(Stored records)
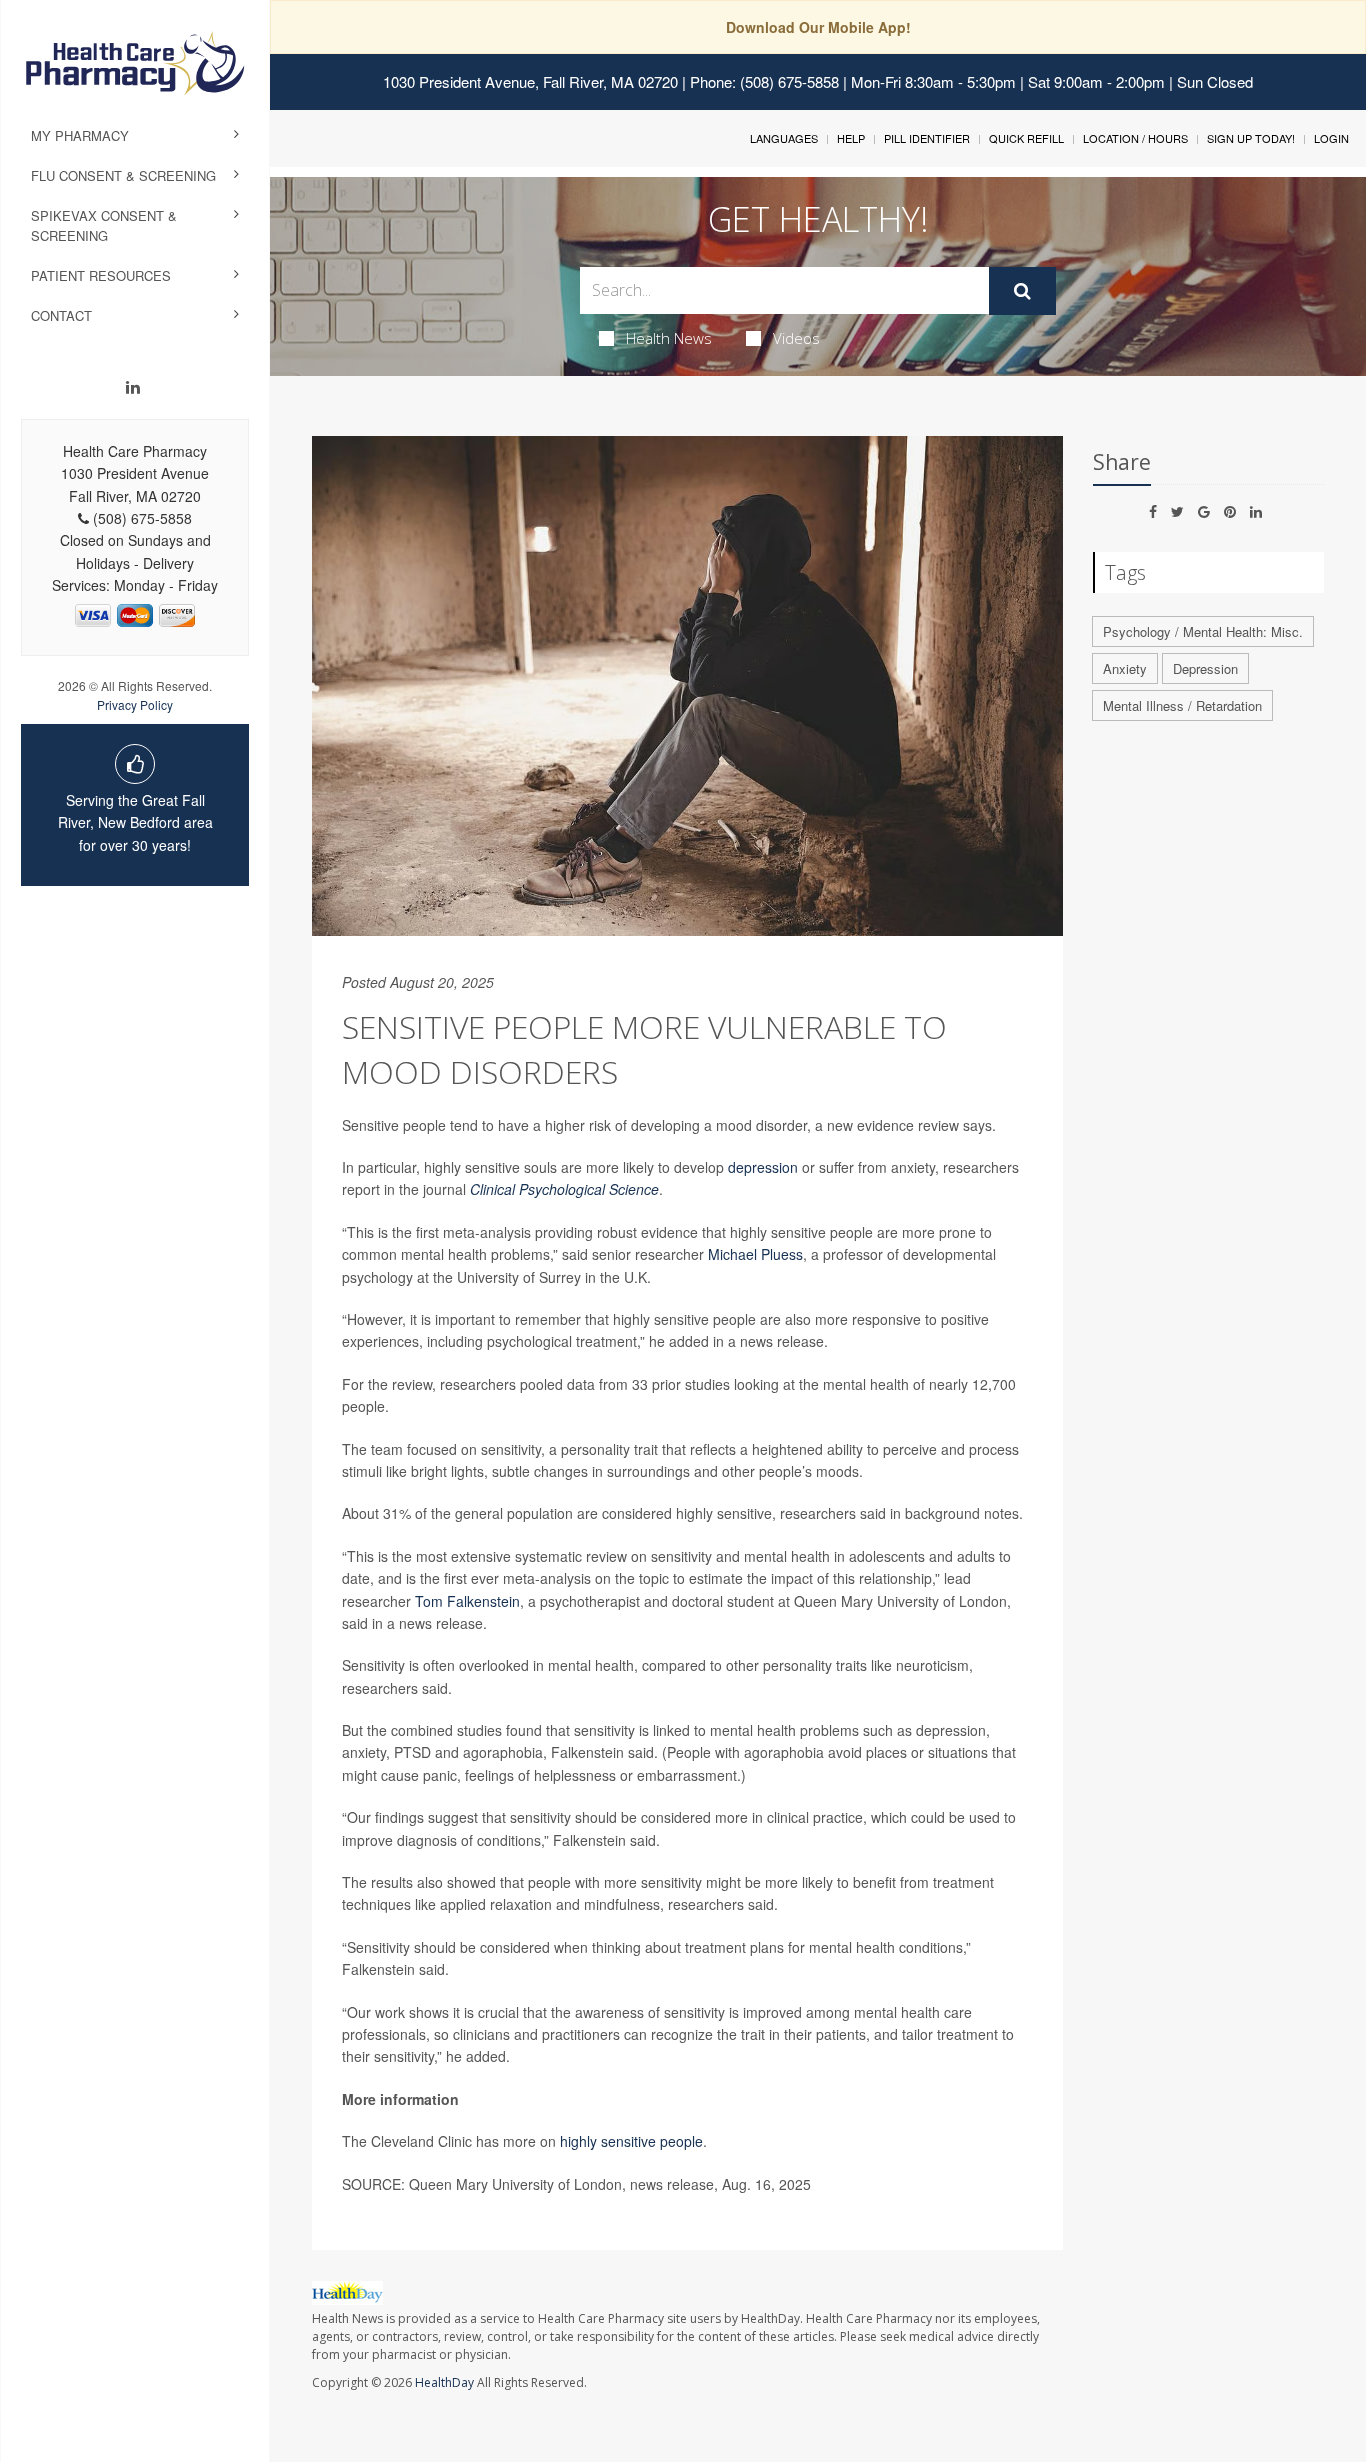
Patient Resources (101, 275)
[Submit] (1022, 291)
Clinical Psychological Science (564, 1189)
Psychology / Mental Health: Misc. (1203, 631)
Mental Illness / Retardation (1182, 705)
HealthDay (444, 2382)
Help (851, 138)
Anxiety (1125, 668)
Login (1331, 138)
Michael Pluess (755, 1254)
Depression (1205, 668)
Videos (796, 338)
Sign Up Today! (1251, 138)
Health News (669, 338)
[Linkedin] (133, 387)
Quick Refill (1026, 138)
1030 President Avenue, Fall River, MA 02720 (530, 81)
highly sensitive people (631, 2141)
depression (763, 1167)
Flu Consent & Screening (123, 175)
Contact (61, 315)
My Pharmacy (80, 135)
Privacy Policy (135, 704)
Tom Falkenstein (467, 1601)
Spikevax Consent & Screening (104, 225)
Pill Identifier (927, 138)
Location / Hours (1135, 138)
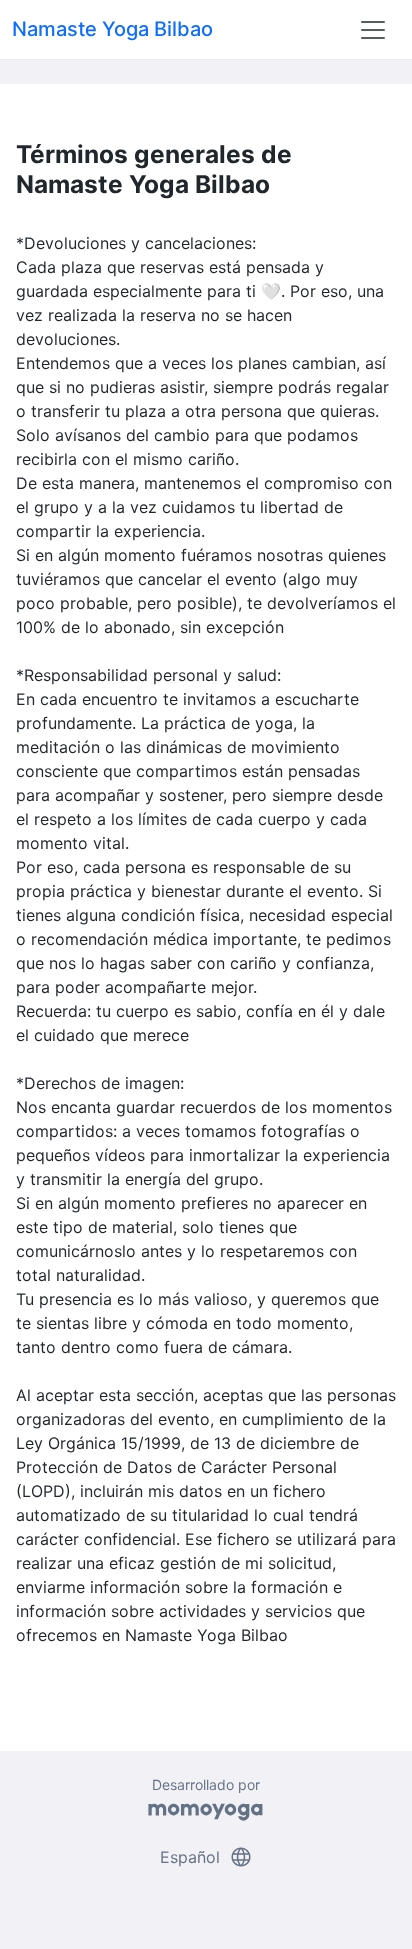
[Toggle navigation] (373, 30)
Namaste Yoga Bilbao (112, 29)
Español (206, 1857)
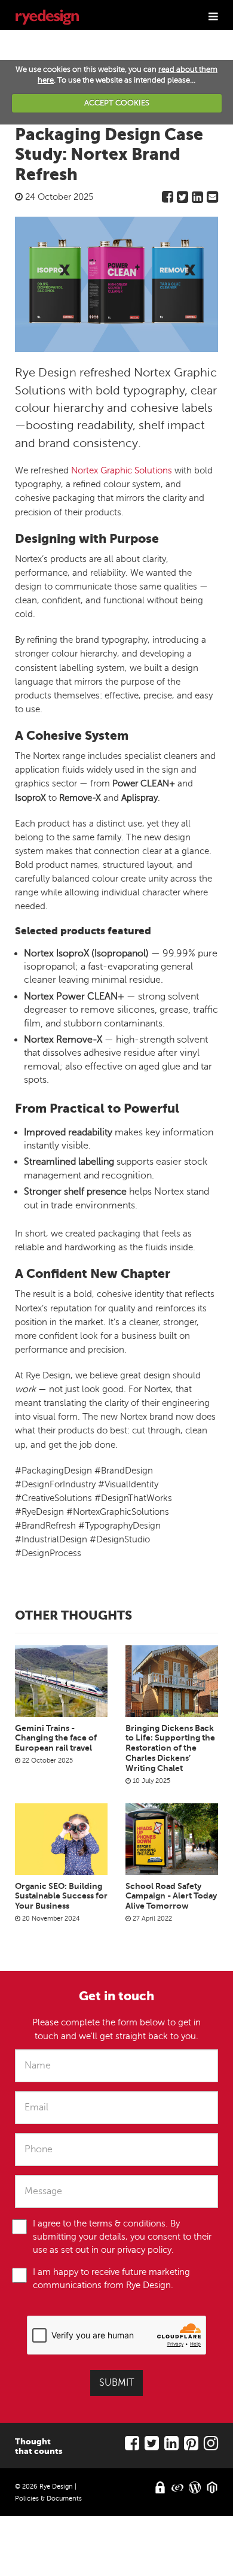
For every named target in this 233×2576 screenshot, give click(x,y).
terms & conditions (127, 2223)
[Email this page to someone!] (212, 199)
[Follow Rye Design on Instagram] (211, 2446)
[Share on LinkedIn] (197, 199)
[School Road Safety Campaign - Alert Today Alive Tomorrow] (171, 1839)
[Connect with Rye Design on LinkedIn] (171, 2446)
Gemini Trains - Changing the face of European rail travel (56, 1738)
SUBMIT (116, 2382)
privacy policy (144, 2249)
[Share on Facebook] (167, 199)
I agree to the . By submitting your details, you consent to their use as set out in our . (122, 2236)
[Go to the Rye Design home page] (47, 15)
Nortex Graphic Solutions (121, 470)
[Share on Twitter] (182, 199)
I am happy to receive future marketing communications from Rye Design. (111, 2279)
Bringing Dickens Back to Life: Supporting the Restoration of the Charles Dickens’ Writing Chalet (170, 1748)
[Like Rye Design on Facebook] (132, 2446)
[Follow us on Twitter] (152, 2446)
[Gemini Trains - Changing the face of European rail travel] (61, 1681)
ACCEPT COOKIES (116, 103)
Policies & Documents (48, 2498)
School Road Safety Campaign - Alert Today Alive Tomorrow (171, 1896)
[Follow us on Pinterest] (191, 2446)
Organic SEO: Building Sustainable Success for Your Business (61, 1896)
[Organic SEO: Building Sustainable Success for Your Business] (61, 1839)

◆ To do ◆
Write out exactly, and only, the lines from the line holding "Health News (669, 338)" through the end of the data, inclusive, without any pictures.

◆ Answer space ◆
Health News (669, 338)
[Linkedin] (133, 387)
Quick Refill (1026, 138)
1030 President Avenue, Fall River, MA 02720 (530, 81)
highly sensitive people (631, 2141)
depression (763, 1167)
Flu Consent & Screening (123, 175)
Contact (61, 315)
My Pharmacy (80, 135)
Privacy Policy (135, 704)
Tom Falkenstein (467, 1601)
Spikevax Consent & Screening (104, 225)
Pill Identifier (927, 138)
Location / Hours (1135, 138)
[Toggle navigation] (373, 30)
Namaste Yoga Bilbao (112, 29)
Español (206, 1857)
For every named target in this 233×2576 screenshot, give click(x,y).
terms & conditions (127, 2223)
[Email this page to someone!] (212, 199)
[Follow Rye Design on Instagram] (211, 2446)
[Share on LinkedIn] (197, 199)
[School Road Safety Campaign - Alert Today Alive Tomorrow] (171, 1839)
[Connect with Rye Design on LinkedIn] (171, 2446)
Gemini Trains - Changing the face of European rail travel (56, 1738)
SUBMIT (116, 2382)
privacy policy (144, 2249)
[Share on Facebook] (167, 199)
I agree to the . By submitting your details, you consent to their use as set out in our . (122, 2236)
[Go to the Rye Design home page] (47, 15)
Nortex Graphic Solutions (121, 470)
[Share on Twitter] (182, 199)
I am happy to receive future marketing communications from Rye Design. (111, 2279)
Bringing Dickens Back to Life: Supporting the Restoration of the Charles Dickens’ Writing Chalet (170, 1748)
[Like Rye Design on Facebook] (132, 2446)
[Follow us on Twitter] (152, 2446)
[Gemini Trains - Changing the face of European rail travel] (61, 1681)
ACCEPT COOKIES (116, 103)
Policies & Documents (48, 2498)
School Road Safety Campaign - Alert Today Alive Tomorrow (171, 1896)
[Follow us on Pinterest] (191, 2446)
Organic SEO: Building Sustainable Success for Your Business (61, 1896)
[Organic SEO: Building Sustainable Success for Your Business] (61, 1839)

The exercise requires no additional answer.